Well, markdown and HTML are encoding the same information, but markdown is effec...

michaelmior · on July 23, 2024

I think one big difference between DEFLATE and most other standard compression algorithms is that they're dictionary-based. So compressing in this way, you're really messing with locality of tokens in way that is likely unrelated to the semantics of what you're compressing.

For example, adding a repeated word somewhere in a completely different part of the document could change the dictionary and the entirety of the compressed text. That's not the case with the "compression" offered by converting HTML to Markdown. This compression more or less preserves locality and potentially removes information that is semantically meaningless (e.g. nested `div`s used for styling). Of course, this is really just conjecture on my part, but I think HTML > Markdown is likely to work well. It would certainly be interesting to have a good benchmark for this.

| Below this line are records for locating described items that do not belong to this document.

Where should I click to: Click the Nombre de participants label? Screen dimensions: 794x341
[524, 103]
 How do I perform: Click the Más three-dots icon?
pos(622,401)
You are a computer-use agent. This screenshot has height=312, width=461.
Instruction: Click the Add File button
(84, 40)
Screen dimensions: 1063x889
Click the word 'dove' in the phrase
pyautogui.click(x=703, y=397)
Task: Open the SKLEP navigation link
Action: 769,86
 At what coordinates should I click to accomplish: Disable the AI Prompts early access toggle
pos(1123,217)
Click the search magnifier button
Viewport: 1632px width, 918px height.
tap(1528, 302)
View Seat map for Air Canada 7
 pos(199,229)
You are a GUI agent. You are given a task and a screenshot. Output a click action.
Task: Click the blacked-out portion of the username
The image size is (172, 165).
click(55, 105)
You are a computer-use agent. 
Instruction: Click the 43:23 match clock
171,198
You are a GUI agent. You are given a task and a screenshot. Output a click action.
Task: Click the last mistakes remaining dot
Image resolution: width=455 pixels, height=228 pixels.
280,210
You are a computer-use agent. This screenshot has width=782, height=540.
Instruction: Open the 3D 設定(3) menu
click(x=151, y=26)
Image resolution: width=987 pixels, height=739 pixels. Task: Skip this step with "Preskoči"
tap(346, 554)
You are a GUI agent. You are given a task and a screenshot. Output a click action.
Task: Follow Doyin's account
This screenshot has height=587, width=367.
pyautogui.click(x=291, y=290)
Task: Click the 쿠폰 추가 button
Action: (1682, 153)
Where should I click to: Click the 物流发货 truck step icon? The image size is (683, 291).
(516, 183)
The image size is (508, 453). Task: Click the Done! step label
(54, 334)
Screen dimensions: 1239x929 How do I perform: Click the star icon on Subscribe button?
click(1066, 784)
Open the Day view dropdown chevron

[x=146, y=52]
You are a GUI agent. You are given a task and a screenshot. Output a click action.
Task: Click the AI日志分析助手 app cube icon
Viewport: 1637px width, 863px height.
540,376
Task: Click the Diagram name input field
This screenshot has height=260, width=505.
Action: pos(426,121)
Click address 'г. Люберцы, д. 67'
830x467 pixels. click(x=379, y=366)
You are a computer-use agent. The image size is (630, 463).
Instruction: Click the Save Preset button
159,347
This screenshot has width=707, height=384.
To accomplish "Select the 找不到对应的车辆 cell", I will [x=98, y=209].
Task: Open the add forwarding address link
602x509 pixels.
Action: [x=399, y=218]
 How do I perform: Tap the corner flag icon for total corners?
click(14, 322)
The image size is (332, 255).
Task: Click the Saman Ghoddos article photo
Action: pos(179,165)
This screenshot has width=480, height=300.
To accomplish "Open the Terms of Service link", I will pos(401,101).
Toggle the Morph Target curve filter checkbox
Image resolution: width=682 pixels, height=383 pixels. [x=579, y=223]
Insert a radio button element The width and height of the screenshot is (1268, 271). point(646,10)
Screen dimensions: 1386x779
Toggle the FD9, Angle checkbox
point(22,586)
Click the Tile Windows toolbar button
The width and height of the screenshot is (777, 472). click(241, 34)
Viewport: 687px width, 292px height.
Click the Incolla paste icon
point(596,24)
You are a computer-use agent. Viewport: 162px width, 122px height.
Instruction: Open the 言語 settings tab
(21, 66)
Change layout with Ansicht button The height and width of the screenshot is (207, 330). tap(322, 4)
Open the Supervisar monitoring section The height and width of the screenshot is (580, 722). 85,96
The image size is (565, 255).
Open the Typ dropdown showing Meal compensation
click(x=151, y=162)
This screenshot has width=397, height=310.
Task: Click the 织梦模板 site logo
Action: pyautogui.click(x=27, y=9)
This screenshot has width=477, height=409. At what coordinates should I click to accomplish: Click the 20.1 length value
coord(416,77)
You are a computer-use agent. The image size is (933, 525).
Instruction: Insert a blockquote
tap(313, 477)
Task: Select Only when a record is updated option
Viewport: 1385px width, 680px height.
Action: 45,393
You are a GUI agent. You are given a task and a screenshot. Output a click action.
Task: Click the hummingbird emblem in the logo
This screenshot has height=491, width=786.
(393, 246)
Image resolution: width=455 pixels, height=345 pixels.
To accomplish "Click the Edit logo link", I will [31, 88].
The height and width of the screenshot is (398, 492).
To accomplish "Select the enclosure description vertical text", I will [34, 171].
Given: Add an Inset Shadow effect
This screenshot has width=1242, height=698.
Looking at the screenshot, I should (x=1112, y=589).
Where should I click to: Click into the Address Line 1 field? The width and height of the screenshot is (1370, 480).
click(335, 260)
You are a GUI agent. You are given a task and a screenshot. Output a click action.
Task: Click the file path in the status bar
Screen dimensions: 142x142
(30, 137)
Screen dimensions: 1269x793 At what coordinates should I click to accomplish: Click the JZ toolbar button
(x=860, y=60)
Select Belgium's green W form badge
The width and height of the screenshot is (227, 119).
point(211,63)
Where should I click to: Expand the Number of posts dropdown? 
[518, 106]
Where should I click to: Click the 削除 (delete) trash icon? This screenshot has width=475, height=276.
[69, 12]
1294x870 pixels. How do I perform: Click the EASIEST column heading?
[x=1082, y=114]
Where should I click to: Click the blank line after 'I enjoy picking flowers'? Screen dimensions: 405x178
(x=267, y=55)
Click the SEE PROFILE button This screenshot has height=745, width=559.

mistercow · on July 23, 2024

Absolutely. I'm just making a more general point that "the same information in fewer tokens" does not mean "more comprehensible to an LLM". And we have more practical evidence that that's not the case, like the recent "Let's Think Dot by Dot" paper, which found that you can get many of the benefits of chain-of-thought simply by adding filler tokens to your context (if your model is trained to deal with filler tokens). For that matter, chain-of-thought itself is an example of increasing the tokens:information ratio, and generally improves LLM performance.

That's not to say that I think that converting to markdown is pointless or particularly harmful. Reducing tokens is useful for other reasons; it reduces cost, makes generation faster, and gives you more room in the context window to cram information into. And markdown is a nice choice because it's more comprehensible to humans, which is a win for debuggability.

I just don't think you can justifiably claim, without specific research to back it up, that markdown is more comprehensible to LLMs than HTML.

https://arxiv.org/abs/2404.15758

michaelmior · on July 23, 2024

I think it's a reasonable claim. But I would agree that it's worthy of more detailed investigation.